After a slightly strained start, Doom Patrol, the second of DC Universe’s original series, quickly established itself not only as the best of the DC Universe crop, but arguably one of the best comic book-based series, period. The first season of Doom Patrol played as a perfect meld of the Arnold Drake/Bruno Premiani original concept and the ground-breaking Grant Morrison/Richard Case run in the late 80’s and early 90’s. For the longest time, I had been aghast at how practically none of Morrison’s prodigious work had been adapted into live action. But for Jeremy Carver and his team to create what turned out to be the perfect tribute to his era of the title… well, to say it’s a dream come true would be understating things. And clearly the telephone people agreed. Doom Patrol was the only DC Universe show to make the jump to their shiny new HBO Max service, giving this family of outcasts a whole new audience to work their magic on.

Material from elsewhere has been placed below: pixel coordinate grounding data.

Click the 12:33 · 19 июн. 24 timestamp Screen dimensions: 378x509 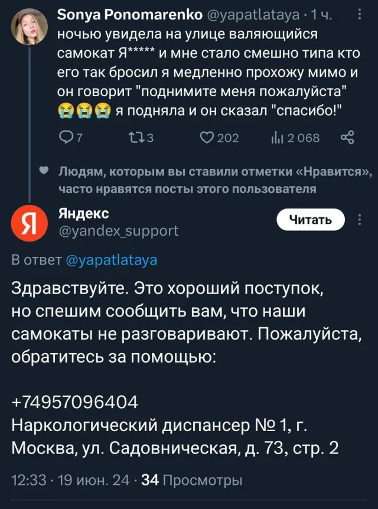72,479
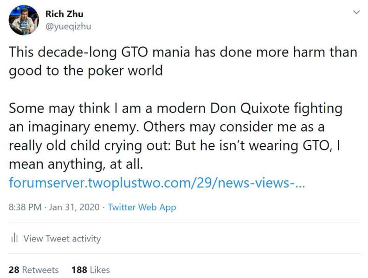Show the Likes label list
Viewport: 368px width, 278px height.
pos(100,270)
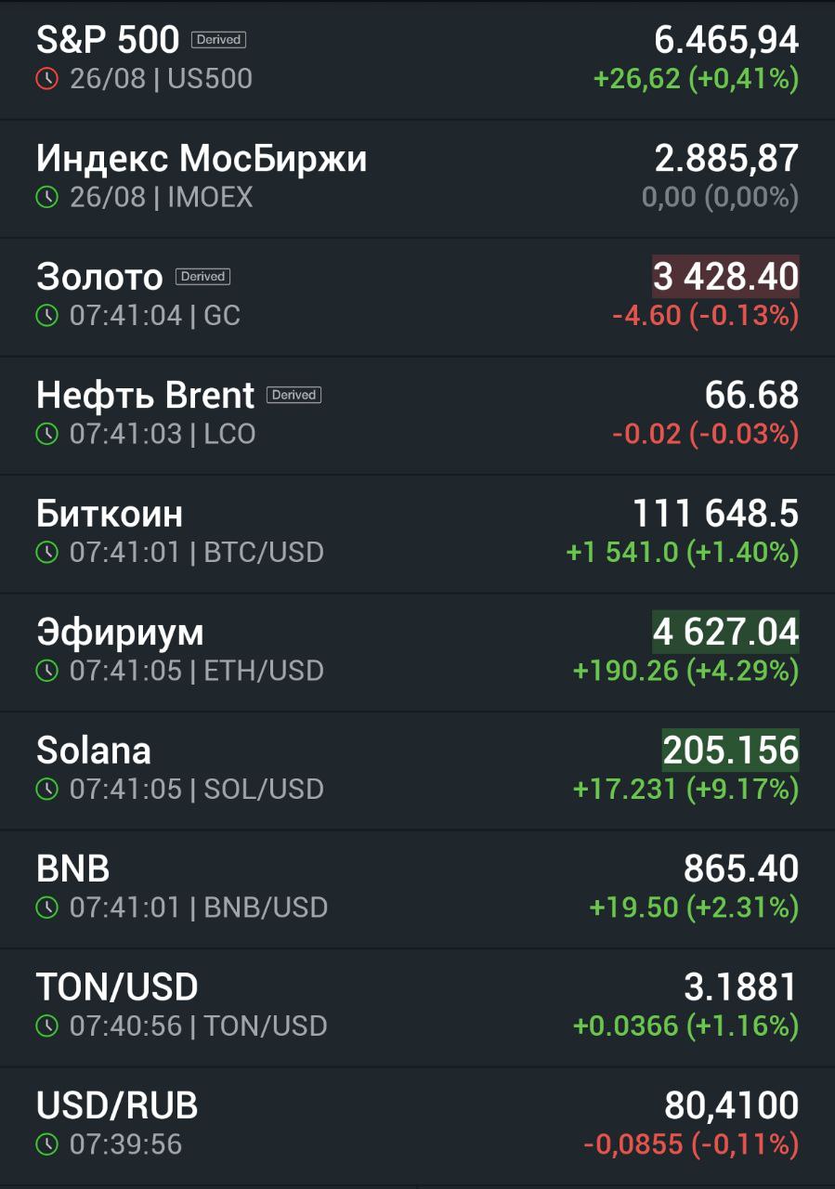Click the USD/RUB rate 80,4100
Viewport: 835px width, 1189px height.
(x=731, y=1106)
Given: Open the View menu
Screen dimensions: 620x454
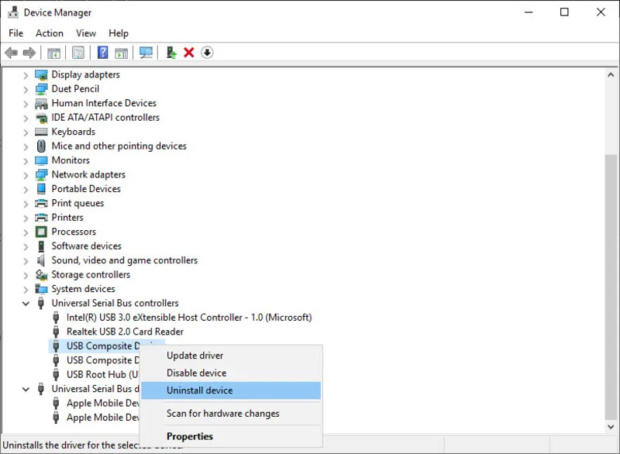Looking at the screenshot, I should point(85,33).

And just in time too, because in less than 7 days, the second season of Doom Patrol will be upon us. And lucky you, The Beat had the opportunity to take in the first three episodes already (which are all dropping at the same time this coming week, with subsequent individual episodes to follow on a weekly basis). Before I get into some key takeaways, let me just assure you that Doom Patrol is still as good as ever. In some ways it significantly improves a few of the short comings of the last season, taking a step beyond its own source material, honing a key element of the Morrison-Case run, and turning it into something altogether more fascinating and tragic.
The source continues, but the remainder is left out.